We can only conclude that Option D may be a morally permissible act. If there is no important criminal to apprehend, and treating the victim would save his life, Option D is a good but not obligatory act. On the other hand, if apprehending the criminal is important, Option D may instead be wrong.


Option E involves the physician's refusing the victim's conditions: she neither treats him, nor reports his wound to the police. This option clearly fails to promote the good of restoring the victim's health, but the physician has no strict moral obligation to promote this good, since the victim does not consent to it, and the victim himself is willing to accept this result.

And pursuing Option E does not require the physician to violate any positive duty, either the duty only to treat a consenting patient, or the duty not to make fraudulent promises, or the duty to obey the law. It is true, however, that while the physician does not violate the letter of the law, she does fail to promote the purpose of the law: in not reporting the wound, she is not facilitating the appre­hension of criminals or the prevention of further criminal activity.

But she has no strict obligation to do this; at most it is a gratuitously useful act which she (like any citizen) is free to do or not to do. And given the disadvantages of having medicine become an extension of the police power of the state, one hesitates to say that it would be morally desirable for the physician to report the wound when not formally required to do so. Thus Option E appears to be a morally acceptable choice for the physician.


The disadvantages of having the physician report the wound when not formally required to do so help us rule out Option F as inferior to Option E. Option F involves the physician's not treating the wound but reporting it to the police nonetheless.

Such a report not only entangles the physician unnecessarily with police activities but also is unlikely to accomplish a great deal in the way of criminal apprehension or crime prevention, since the untreated victim will hardly have provided the physician with crucial identifying information. Nothing is gained by this option, and a good deal may be lost. (Of course, this assessment may change if new information comes to light later on; for example, a significant crime is reported in which it seems probable that the victim was involved.)


It is worthwhile to call attention to one further possible variant on this case which the physician might have to face. Suppose the physician refuses to treat the victim in accordance with his stipulations, and the victim walks out of the hospital and then collapses outside the emergency department. He is brought back, unconscious, by personnel unacquainted with the case.

What should the physician do at this point?

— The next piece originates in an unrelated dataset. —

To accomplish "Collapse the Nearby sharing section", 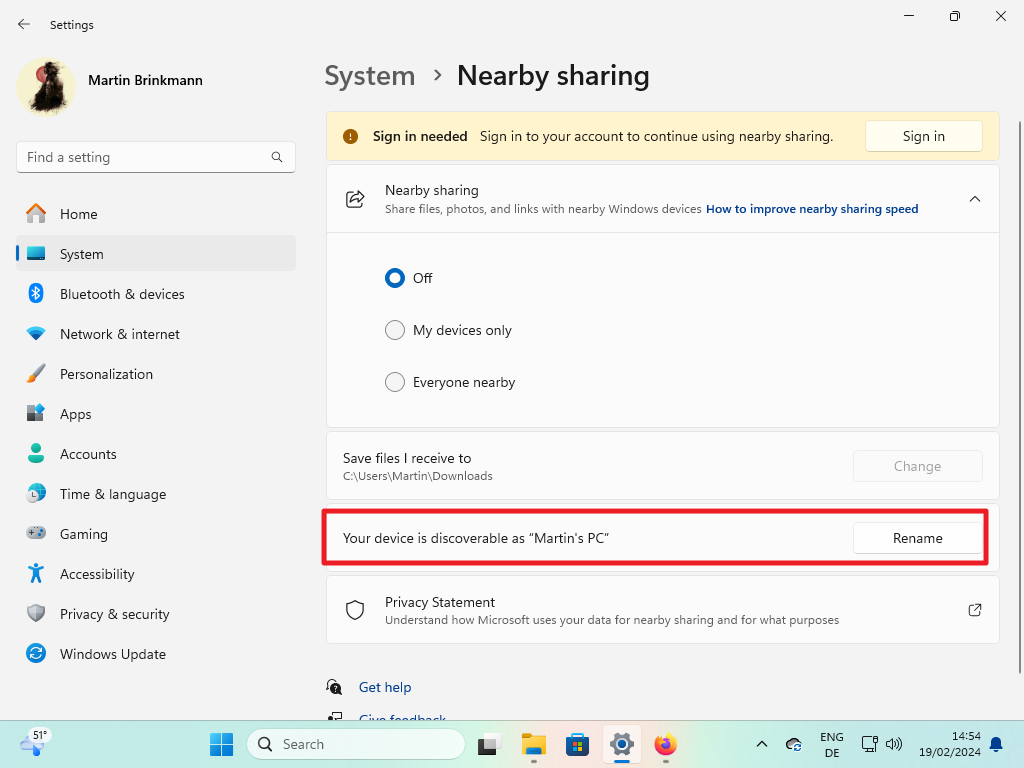I will pos(975,198).
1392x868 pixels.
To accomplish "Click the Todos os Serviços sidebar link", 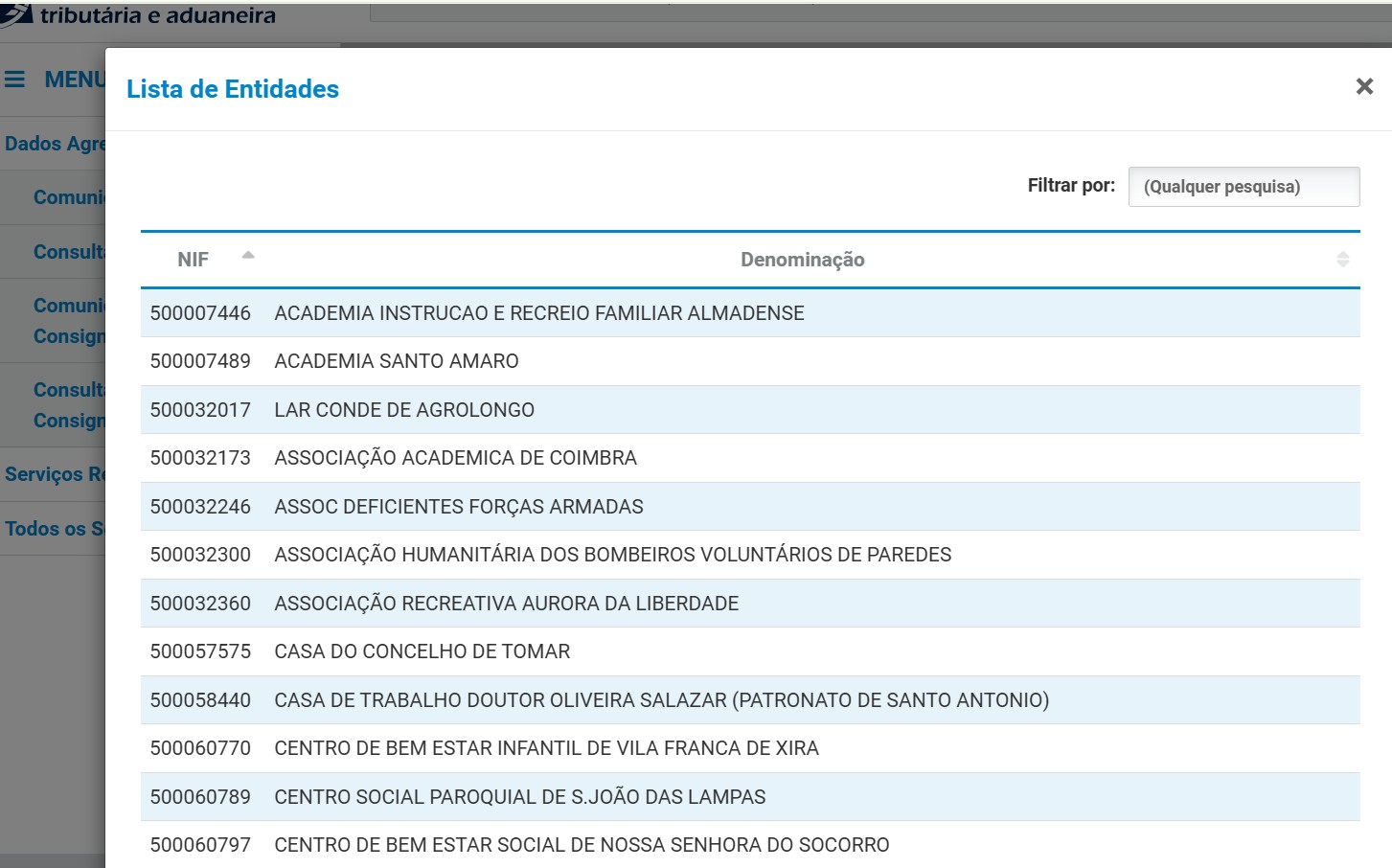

It might be tempting to conclude that the physician should treat the victim and also inform the police, on the ground that the victim's state requires medical assistance, the victim himself (being unconscious) does not withhold consent from treatment, and the law requires the wound to be reported. But this line of thought is inadequate. The physician already knows, by virtue of her previous interview with the victim, that he does not consent to treatment in conjunction with informing the police.

That refusal to consent covers the present circumstances as well as the earlier ones. For the same reason, a physician cannot argue that a Jehovah's Witness, who has previously refused all blood transfusions, may be transfused now that he is unconscious and cannot withold consent. The prior refusal of the Jehovah's Witness to consent governs the present circumstances, and so does the prior refusal of the gunshot victim.

On the other hand, we can hardly recommend that the physician eject the victim onto the street in his unconscious state. Here it appears that the only acceptable course of action for the physician is to treat the patient without informing the police, at least until the patient has regained consciousness and is able to decide whether to leave the hospital or accept a police report.